IFA firm Houghton & Associates has been fined £30,000 by the Personal Investment Authority plus £...
IFA firm Houghton & Associates has been fined £30,000 by the Personal Investment Authority plus £5,400 in costs after the regulator found it had failed to act with due skill, care and diligence when promoting an investment scheme to its clients.
It also failed to carry out adequate checks on the scheme, its operation and the parties involved.
The PIA judged H&A to have failed to apply for its approval in arranging deal in securities "which are not readily realisable" and failing to issue to compliant investment advertisement to its clients.
The adverts, says the PIA, did not include risk warnings as required under PIA rules.

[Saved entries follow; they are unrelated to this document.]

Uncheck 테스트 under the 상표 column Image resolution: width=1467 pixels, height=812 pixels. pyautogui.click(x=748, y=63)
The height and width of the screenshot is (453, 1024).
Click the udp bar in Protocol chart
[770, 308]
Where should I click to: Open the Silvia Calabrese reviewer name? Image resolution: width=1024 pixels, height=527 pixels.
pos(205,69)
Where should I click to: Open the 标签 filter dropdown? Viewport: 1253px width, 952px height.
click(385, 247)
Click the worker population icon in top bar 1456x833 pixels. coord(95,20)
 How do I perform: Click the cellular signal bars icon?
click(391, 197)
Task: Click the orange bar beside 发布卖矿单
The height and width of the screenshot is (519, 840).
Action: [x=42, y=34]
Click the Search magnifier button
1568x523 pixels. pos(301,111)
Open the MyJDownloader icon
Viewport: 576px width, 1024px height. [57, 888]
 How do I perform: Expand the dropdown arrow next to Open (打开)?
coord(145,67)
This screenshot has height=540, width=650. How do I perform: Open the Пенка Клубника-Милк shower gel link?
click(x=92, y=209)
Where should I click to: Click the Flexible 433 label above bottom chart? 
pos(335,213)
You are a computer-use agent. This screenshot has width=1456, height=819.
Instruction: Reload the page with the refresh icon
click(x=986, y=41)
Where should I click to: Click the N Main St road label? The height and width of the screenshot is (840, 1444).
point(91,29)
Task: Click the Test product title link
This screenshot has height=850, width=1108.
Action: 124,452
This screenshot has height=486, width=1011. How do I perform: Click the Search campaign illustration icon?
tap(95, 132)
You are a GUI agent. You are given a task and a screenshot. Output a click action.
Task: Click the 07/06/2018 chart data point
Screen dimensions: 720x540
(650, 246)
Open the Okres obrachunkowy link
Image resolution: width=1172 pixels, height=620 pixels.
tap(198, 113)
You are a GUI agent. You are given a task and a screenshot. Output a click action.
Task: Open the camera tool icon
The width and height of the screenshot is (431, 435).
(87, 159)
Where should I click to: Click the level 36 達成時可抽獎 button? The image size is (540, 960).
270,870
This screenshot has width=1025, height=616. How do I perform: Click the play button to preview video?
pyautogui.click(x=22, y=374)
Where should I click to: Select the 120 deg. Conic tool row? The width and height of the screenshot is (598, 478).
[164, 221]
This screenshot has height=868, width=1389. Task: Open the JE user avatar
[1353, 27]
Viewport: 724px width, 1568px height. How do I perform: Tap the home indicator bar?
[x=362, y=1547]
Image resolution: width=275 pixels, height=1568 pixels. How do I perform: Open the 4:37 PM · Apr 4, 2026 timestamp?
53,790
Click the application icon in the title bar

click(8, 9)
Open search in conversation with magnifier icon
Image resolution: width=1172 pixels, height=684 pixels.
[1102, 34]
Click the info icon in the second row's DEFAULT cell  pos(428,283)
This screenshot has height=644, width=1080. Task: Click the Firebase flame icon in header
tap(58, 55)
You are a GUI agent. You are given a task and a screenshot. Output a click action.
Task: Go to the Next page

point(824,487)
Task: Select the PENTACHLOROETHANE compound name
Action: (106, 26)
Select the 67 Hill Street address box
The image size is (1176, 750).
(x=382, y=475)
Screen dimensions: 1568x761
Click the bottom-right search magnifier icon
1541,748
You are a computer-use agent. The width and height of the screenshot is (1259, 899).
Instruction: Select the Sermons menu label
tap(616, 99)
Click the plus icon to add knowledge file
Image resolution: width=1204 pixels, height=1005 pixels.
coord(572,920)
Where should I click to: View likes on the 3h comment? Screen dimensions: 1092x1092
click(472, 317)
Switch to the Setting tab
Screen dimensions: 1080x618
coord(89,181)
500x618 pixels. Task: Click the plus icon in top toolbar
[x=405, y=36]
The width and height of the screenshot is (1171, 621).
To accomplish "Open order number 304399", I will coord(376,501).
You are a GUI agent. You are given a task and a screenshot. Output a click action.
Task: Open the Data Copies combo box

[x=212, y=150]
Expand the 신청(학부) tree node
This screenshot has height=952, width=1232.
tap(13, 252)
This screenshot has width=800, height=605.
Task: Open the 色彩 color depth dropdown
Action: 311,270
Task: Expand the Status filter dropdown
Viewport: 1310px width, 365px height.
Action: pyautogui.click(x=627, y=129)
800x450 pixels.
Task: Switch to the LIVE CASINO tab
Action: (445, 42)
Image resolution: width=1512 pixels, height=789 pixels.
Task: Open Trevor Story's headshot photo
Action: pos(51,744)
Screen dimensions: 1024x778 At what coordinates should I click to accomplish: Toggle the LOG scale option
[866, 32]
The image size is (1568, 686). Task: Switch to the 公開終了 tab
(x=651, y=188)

PIA spokesman Peter Bibby said: "Firms should ensure that they vet thoroughly any investment arrangement, which they are considering for clients, or recommending to clients.
Particular care should be taken with unfamiliar or unusual schemes. Where firms are approving the material that goes out to their clients they must remember that they are responsible for satisfying themselves that there are good grounds for believing that the material is fair, clear and not misleading.
The PIA will take a dim view where firms have recommended arrangements to clients without carrying out adequate due dilligence."
H&A spokesman Alex Houghton said: "Yes I broke the rules on advertising a particular situation. No clients will have lost cash at all in the situation in question but this was totally ignored because it was not thought to be of importance by the PIA."